The applicant states that the present invention is illustrated by the above examples to a photosensitive material and a preparation method thereof and application thereof in tumor photothermal combination immunotherapy, but the present invention is not limited by the above examples, i.e. it does not mean that the present invention must be implemented by the above examples. It should be understood by those skilled in the art that any modification of the present invention, equivalent substitutions of the raw materials of the product of the present invention, addition of auxiliary components, selection of specific modes, etc., are within the scope and disclosure of the present invention.
The preferred embodiments of the present invention have been described in detail, however, the present invention is not limited to the specific details of the above embodiments, and various simple modifications may be made to the technical solution of the present invention within the technical idea of the present invention, and these simple modifications are within the protective scope of the present invention.
It should be noted that the various technical features described in the above embodiments can be combined in any suitable manner without contradiction, and the invention is not described in any way for the possible combinations in order to avoid unnecessary repetition.

Claims (10)

1. A photoactive material comprising polydopamine and its photosensitizer chromium nanoparticles loaded by electrostatic adsorption.
2. The photosensitive material of claim 1, wherein the mass ratio of polydopamine to chromium nanoparticles is (1-5): 1.
3. The method for producing a photosensitive material according to claim 1 or 2, comprising:
mixing chromium nanoparticles with dopamine or its salt in water containing alkali, and stirring at 15-35 deg.C in dark for 10-15 h.
4. The method of preparing a photosensitive material according to claim 3, wherein the method of preparing the chromium nanoparticles comprises:
mixing chromium powder and an organic solvent, and then sequentially carrying out probe ultrasonic treatment and water bath ultrasonic treatment to obtain a dispersion; and (3) centrifuging the dispersion for the first time, taking the supernatant, centrifuging again, collecting the precipitate, and drying to obtain the nano-silver-containing nano-silver.
5. The method for preparing a photosensitive material according to claim 4, wherein the organic solvent comprises isopropyl alcohol;
preferably, the power of the ultrasonic treatment of the probe is 150-250W, and the time is 7-9 h;
preferably, the probe sonication is set to an on/off cycle of 2/2s, and the liquid to be treated is placed in an ice bath;
preferably, the power of the water bath ultrasonic treatment is 300-400W, the time is 8-12h, and the water temperature is 5-15 ℃;
preferably, the primary centrifugation is performed at the speed of 800-;
preferably, the secondary centrifugation is at a speed of 7000-9000g for 20-40 min.
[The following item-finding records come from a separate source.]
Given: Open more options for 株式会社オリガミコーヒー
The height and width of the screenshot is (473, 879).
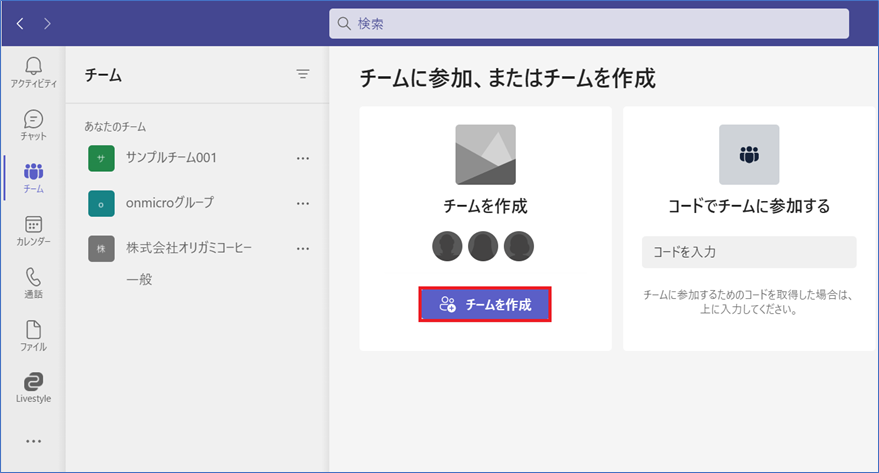Looking at the screenshot, I should pyautogui.click(x=303, y=248).
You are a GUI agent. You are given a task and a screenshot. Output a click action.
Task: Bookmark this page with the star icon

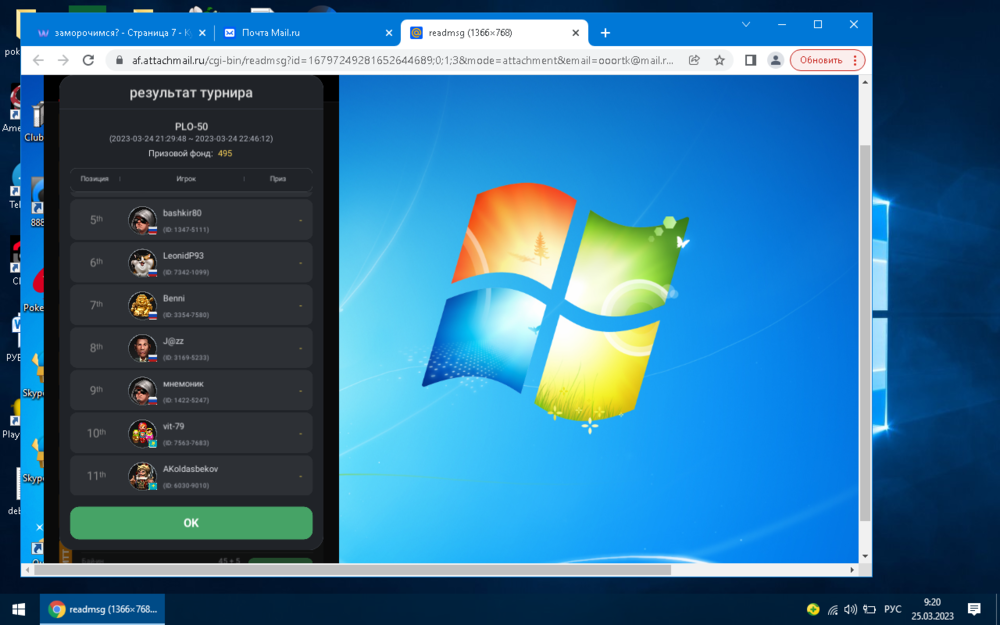pyautogui.click(x=719, y=60)
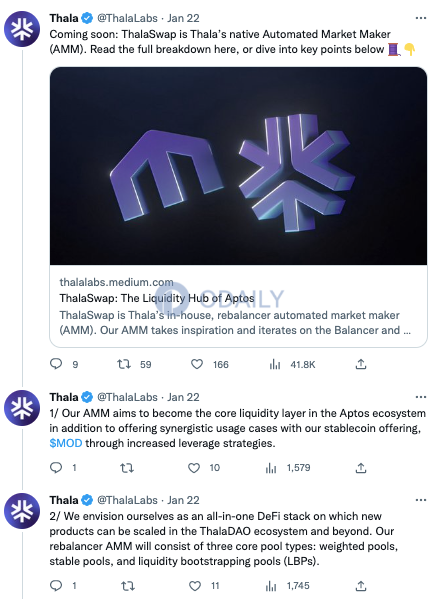Share the 1/ tweet via share icon
Screen dimensions: 439x599
click(361, 468)
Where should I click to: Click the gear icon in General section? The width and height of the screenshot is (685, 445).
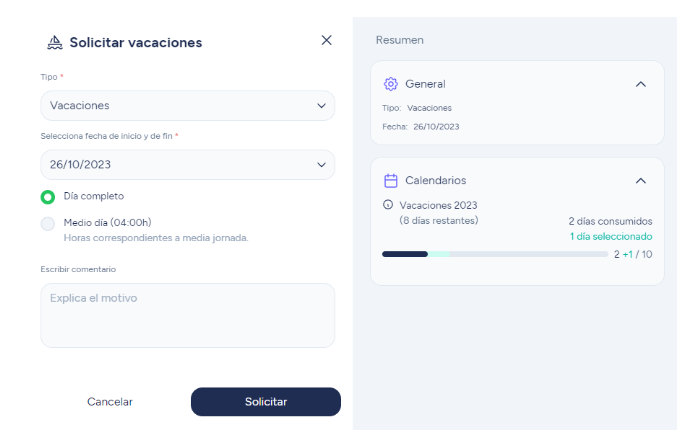coord(391,84)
6. A drug delivery system comprising polydopamine and its photosensitizer chromium nanoparticles loaded by electrostatic adsorption and the immunostimulatory drug BMS-202.
7. The drug delivery system of claim 6, wherein the mass ratio of BMS-202 to chromium nanoparticles is (10-20): 1.
8. The method of manufacturing a drug delivery system according to claim 6 or 7, comprising:
mixing the photosensitive material of claim 1 or 2 with immunostimulant BMS-202 in organic solvent, and stirring at 15-35 deg.C in dark for 10-15 h.
9. Use of the photosensitive material of claim 1 or 2 for the preparation of a medicament for photothermal treatment of tumors.
10. Use of the photosensitive material according to claim 1 or 2 or the drug delivery system according to claim 6 or 7 for the preparation of a medicament for photothermal combined immunotherapy of tumors.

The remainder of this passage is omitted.